以数字资源语义互联工具为切入点,总结提出4种数字资源语义互联模式:①以顶层本体为主导、多领域本体相融通的模式;②基于桥本体的模式;③基于知识地图的模式;④基于关联数据的模式。对4种模式予以形象化的命名,即中枢型、骨髓型、神经型和细胞型语义互联模式,并从语义互联工具的作用机理、语义互联的对象和语义互联的要义等侧面对不同模式进行比较。
立足于数字资源的语义互联模式研究,审视当前关联数据技术相关的理论和实践研究,提出基于关联数据的数字资源语义互联模式,详细阐述这一模式的架构,明晰该模式下关联数据的衍射机制及本体的协同机制,探讨关联数据质量、关联数据间距与关联数据强度对语义互联效率的影响,并分析该模式的优势及面临的挑战。
分析关联数据和本体在VIVO系统语义互联中的作用。
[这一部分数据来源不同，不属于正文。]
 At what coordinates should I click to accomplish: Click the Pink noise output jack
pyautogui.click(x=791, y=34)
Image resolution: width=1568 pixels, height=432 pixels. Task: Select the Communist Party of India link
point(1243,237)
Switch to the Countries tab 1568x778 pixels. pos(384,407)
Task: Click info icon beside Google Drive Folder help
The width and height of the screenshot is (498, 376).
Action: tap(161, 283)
搭建本地VIVO系统,编辑适应本地数据源结构的当地本体,阐述VIVO本体映射、互操作实现机理,将VIVO作为关联数据的语义互联研究实例,探讨基于关联数据技术和本体互操作的语义互联运行机理及其实现。体现关联数据技术在数字资源的发布、语义互联、语义分析、推理和数据共享方面的重要价值。
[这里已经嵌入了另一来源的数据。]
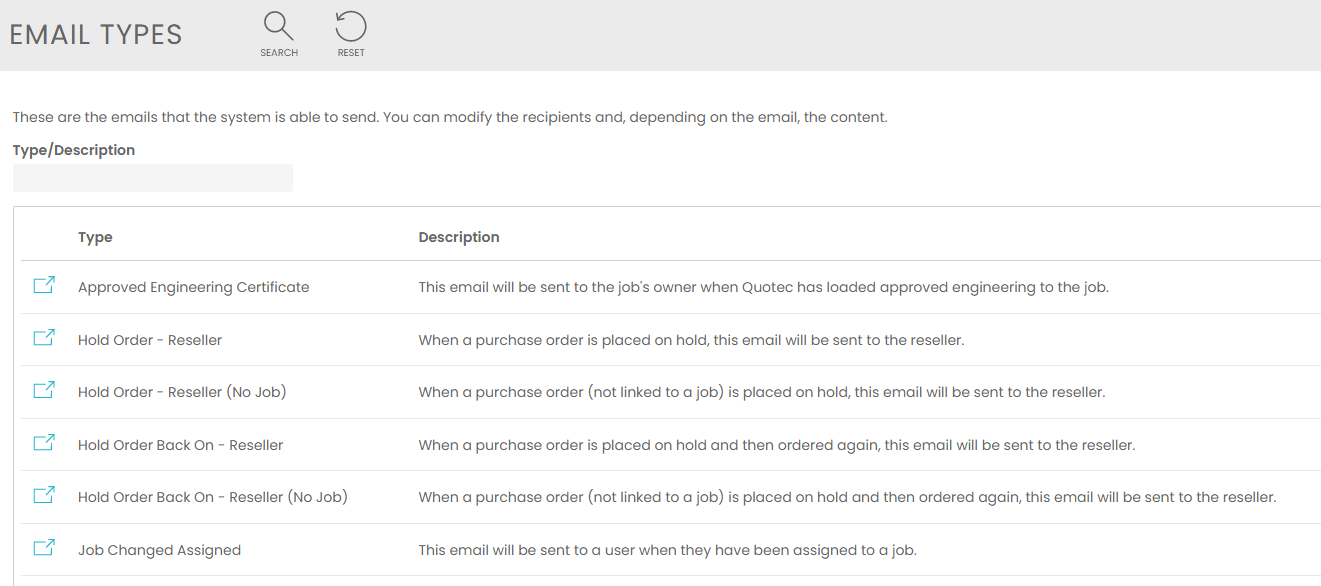1321x586 pixels.
Task: Select Job Changed Assigned type name
Action: (159, 550)
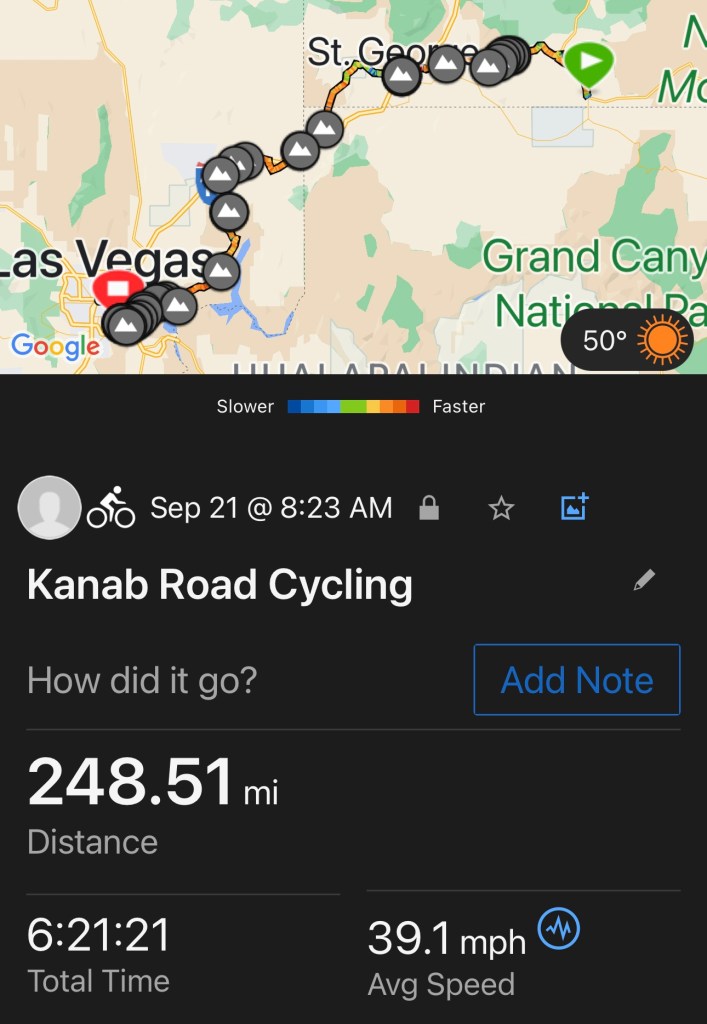
Task: Add a photo to the activity
Action: 575,507
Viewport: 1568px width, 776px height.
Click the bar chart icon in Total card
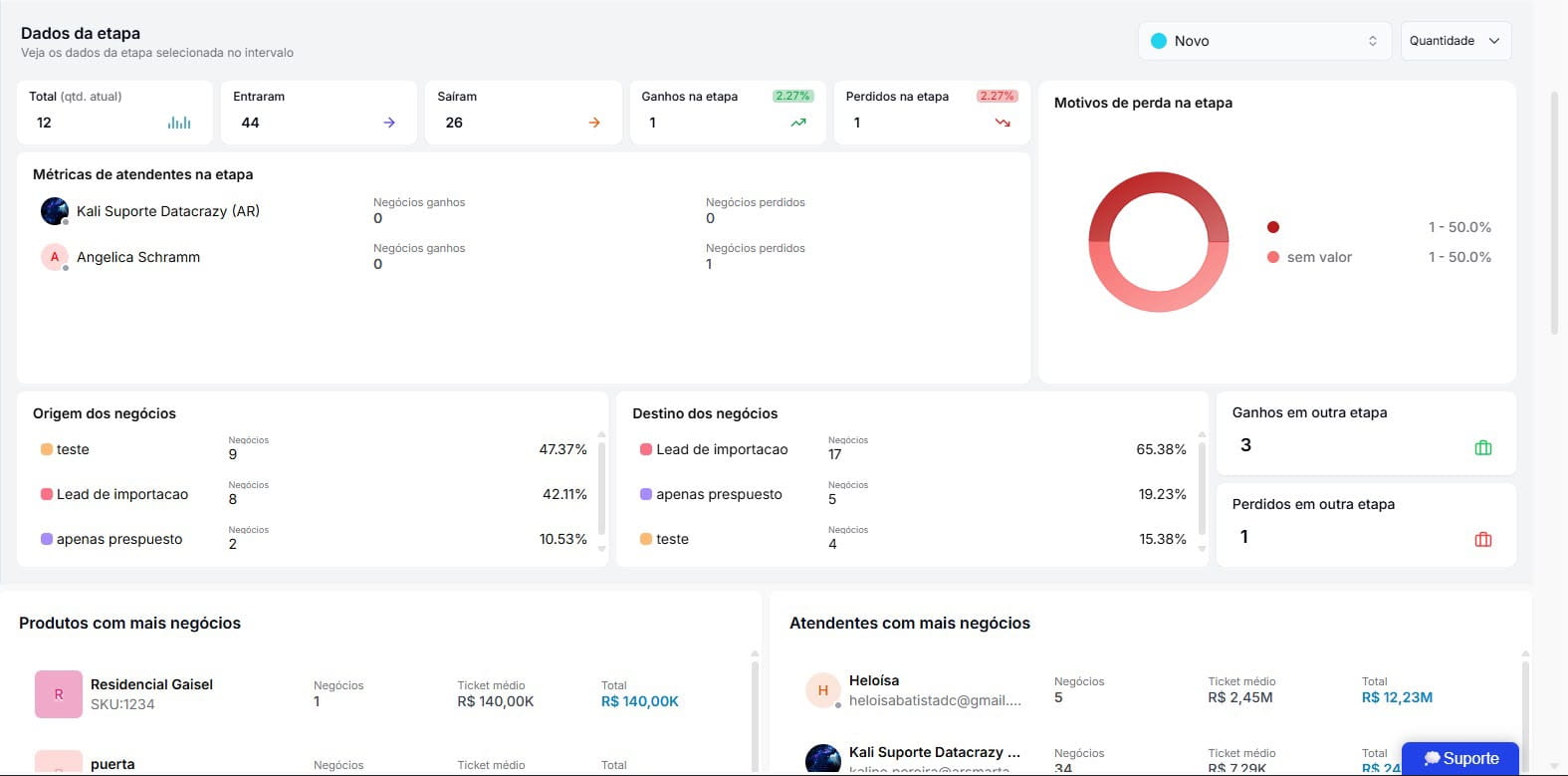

认为领域本体自身结构的复杂性和领域本体之间的异构性,使领域本体映射方法成为实现本体映射的难点之一。提出多领域本体映射与聚类理论模型,并以该模型为指导,选取药物领域本体RxNorm与NDF-RT(美国国家药物文件—参考术语)进行映射实例研究,提出RxNorm与NDF-RT两个领域本体之间映射的一种新方法,并利用NDF-RT提供的药物分类信息实现RxNorm本体中药物信息的分类聚合,为数字资源的语义互联提供新思路。